LangLingual dynamically adapts exercise generation to detected proficiency and conversational context. After each LLM response, the system inspects for trigger keywords denoting exercise intent; flagged exchanges are stored and managed for user progress continuity.

Improvement area identification folds learner inputs across intervals and processes them through LLM analysis to yield JSON-formatted diagnostics. Feedback areas are filtered by a confidence threshold (0.3), reporting only sufficiently frequent and severe patterns. Issues are categorized (e.g., articles, tense, SVA), and illustrative examples are surfaced from session transcripts.

Evaluation: Survey and Persona-based Methods

Two complementary evaluation protocols substantiate system efficacy:

Survey-based Evaluation

A cohort of seven learners underwent a three-phase evaluation: pre-survey, LangLingual session, post-survey. Participants represented diverse age groups, nationalities, and occupational backgrounds, offering perspectives across English proficiency levels.

Figure 2: Findings from the pre-survey conducted to evaluate LangLingual.

Pre-survey responses indicated most learners self-categorized as intermediate-to-advanced, frequently utilizing online/app-based language solutions, and valuing grammar correction and personalized exercises.

The post-survey assessed engagement, perceived usefulness, and motivational impact after tool usage.

Figure 3: Findings from the ppost-survey conducted to evaluate LangLingual.

Participants consistently rated personalized feedback and real-time exercise generation as motivating. Notably, multiple anecdotal responses highlighted reduction in grammatical errors and the value of iterative, focused correction.

Persona-based Evaluation

Three archetypal learner personas (undergraduate, job seeker, professional) were crafted and mapped to simulated sessions to test contextual adaptability and robustness. Scoring was performed by an expert annotator.

Figure 4: Persona-based evaluation.

Persona 1 (Yuki): The system scaffolded progression in spoken everyday scenarios, emphasizing polite requests and incremental refinement.
Persona 2 (Sofia): Delivered situational prompts for job interviews, with actionable feedback for fluency and confidence building.
Persona 3 (Charles): Supported professional language improvement, focusing on subject-verb agreement and domain-relevant dialogic constructs.

The persona evaluation affirmed LangLingual's capacity to tailor coaching and exercise strategy based on divergent learner traits and specific linguistic objectives.

Implications and Future Directions

LangLingual advances LLM-driven educational technology by tightly coupling proficiency assessment, context-sensitive exercise generation, and actionable feedback. The pipeline supports persistent learner tracking, enabling both instructors and autonomous users to quantify incremental improvement over time. Unlike generic LLM chatbots, the system is engineered to behave analogously to human educators employing Socratic prompts, hints, and adaptive resources.

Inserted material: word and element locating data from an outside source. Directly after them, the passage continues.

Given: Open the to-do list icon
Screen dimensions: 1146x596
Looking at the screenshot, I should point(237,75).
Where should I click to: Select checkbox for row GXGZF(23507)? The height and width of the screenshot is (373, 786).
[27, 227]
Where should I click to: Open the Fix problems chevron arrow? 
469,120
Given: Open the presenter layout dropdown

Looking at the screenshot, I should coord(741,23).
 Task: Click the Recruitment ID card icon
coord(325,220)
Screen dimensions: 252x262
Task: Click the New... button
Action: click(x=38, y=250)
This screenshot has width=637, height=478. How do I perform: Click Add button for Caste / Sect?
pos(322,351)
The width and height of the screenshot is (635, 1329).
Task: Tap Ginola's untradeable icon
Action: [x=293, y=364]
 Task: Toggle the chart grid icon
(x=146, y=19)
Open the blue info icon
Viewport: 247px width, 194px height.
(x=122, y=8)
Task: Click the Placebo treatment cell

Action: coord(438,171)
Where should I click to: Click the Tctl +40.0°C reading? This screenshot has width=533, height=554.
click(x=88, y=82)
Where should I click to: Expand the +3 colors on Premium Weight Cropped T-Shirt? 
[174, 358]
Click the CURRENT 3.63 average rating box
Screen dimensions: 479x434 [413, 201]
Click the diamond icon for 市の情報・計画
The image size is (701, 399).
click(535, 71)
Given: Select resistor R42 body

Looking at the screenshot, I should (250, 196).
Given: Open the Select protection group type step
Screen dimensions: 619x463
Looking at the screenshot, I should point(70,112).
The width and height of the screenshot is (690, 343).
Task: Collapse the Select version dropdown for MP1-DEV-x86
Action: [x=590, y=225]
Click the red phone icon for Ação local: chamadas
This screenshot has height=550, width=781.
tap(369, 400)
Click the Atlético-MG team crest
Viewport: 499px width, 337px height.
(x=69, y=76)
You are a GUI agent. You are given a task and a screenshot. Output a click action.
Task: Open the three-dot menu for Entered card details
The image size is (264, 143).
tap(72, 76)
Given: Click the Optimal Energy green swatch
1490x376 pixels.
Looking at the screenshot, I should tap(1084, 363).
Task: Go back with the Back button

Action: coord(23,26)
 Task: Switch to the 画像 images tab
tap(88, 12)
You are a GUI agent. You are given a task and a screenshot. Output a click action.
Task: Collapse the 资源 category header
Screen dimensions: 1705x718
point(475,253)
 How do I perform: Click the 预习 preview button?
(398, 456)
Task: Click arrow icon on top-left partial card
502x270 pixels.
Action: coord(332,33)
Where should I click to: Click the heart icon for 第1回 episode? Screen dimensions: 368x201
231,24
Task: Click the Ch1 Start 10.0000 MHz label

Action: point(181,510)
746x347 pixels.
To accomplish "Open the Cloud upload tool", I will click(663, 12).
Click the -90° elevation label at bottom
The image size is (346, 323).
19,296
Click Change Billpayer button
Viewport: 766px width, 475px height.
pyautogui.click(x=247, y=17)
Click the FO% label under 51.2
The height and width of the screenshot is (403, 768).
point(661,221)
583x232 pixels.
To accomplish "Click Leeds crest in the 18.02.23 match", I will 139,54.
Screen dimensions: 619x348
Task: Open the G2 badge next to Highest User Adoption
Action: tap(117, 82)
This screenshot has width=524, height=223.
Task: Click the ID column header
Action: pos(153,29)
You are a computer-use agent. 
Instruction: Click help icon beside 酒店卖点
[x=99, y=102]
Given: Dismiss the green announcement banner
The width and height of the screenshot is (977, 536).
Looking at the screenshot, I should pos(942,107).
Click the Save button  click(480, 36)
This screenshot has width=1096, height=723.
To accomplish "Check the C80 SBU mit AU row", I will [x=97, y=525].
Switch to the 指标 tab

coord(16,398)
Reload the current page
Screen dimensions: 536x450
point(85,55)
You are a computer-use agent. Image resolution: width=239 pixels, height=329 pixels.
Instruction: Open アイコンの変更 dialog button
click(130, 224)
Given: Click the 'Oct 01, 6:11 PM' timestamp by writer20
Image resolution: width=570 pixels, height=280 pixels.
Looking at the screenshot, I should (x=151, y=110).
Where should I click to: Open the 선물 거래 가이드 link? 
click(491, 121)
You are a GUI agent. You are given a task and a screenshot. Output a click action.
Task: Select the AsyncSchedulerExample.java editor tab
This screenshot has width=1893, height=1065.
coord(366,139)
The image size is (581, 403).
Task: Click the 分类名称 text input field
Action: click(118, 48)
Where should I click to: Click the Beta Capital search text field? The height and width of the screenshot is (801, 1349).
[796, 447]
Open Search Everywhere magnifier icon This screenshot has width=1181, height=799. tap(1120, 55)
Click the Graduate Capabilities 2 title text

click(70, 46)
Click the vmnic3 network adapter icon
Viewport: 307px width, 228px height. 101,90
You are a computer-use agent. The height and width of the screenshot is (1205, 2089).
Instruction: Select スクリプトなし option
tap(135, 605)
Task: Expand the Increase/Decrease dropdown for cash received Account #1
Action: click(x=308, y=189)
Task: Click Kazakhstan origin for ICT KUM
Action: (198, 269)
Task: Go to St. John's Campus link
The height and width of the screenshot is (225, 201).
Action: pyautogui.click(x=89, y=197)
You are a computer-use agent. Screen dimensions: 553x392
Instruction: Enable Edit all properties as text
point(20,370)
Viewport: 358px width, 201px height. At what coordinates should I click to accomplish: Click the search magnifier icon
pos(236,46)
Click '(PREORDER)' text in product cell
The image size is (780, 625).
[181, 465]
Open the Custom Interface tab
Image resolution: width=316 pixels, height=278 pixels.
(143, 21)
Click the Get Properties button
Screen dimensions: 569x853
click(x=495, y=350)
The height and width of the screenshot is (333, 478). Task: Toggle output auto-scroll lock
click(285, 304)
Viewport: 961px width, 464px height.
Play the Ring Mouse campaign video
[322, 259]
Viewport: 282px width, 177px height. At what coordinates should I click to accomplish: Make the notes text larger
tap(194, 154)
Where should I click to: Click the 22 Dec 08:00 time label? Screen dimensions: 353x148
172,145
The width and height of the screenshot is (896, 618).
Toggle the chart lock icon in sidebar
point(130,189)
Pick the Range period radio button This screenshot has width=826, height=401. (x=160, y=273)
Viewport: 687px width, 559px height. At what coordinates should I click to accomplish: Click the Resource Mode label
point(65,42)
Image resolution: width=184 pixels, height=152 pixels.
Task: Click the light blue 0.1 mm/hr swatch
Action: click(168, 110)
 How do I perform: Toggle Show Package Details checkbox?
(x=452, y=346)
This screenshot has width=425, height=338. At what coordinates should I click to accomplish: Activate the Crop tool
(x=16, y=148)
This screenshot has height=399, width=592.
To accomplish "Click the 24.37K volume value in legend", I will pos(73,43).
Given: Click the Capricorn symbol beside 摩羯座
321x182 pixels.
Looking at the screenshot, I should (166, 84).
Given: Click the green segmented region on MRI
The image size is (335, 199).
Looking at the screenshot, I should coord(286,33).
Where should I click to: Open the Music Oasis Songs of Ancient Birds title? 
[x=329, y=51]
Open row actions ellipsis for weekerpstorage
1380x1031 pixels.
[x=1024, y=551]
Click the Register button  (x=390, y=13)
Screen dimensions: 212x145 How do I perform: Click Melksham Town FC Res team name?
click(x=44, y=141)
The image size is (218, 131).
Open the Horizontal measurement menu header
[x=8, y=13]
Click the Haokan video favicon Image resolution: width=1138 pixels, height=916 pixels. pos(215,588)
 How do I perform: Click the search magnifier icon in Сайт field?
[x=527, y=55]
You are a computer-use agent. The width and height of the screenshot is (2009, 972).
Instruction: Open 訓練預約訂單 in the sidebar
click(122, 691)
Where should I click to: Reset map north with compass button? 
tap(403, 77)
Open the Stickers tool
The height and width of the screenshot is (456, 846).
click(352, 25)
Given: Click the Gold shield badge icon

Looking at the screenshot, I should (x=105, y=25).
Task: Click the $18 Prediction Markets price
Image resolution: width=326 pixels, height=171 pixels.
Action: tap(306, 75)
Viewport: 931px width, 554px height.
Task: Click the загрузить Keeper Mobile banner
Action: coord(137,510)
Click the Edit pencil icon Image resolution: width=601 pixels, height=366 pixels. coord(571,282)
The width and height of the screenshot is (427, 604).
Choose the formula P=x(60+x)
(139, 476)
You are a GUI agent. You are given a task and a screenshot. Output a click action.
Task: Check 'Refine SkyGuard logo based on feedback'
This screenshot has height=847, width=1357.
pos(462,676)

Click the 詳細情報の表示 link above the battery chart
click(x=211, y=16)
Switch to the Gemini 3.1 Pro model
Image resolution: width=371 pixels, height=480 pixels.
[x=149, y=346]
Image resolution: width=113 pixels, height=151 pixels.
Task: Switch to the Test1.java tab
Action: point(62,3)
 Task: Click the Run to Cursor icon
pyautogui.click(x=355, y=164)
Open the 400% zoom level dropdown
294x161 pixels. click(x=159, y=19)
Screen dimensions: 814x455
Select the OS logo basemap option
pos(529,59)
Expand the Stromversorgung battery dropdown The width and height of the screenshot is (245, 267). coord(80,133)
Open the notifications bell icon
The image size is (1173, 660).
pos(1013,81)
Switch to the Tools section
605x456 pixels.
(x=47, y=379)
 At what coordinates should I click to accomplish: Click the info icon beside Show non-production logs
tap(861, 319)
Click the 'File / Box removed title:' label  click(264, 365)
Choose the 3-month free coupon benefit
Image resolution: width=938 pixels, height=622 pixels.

Longitudinal retention and engagement can be bolstered via gamified features (e.g., badges, streaks), and alignment with external standards (CEFR) is a logical pathway for interoperability and transferability. Incorporating more pedagogically rigorous advancement criteria (e.g., mastery thresholds, session consistency rewards) could support reliable level progression.

Model-agnostic design affords flexibility in LLM choice, facilitating experiments with open-source instruction-tuned models or local deployment. Future research may prioritize scaling evaluation to larger and more diverse cohorts, comparative benchmarking against commercial systems, and integration with multimodal assessment components.

Conclusion

LangLingual validates the efficacy of LLM-centric, personalized language learning via a robust and extensible architecture. Evaluation supports claims of improved learner engagement and meaningful skill development, particularly in grammar and conversational proficiency. The platform delineates a clear route forward for individualized, scalable language education leveraging AI and dialogue-centric design.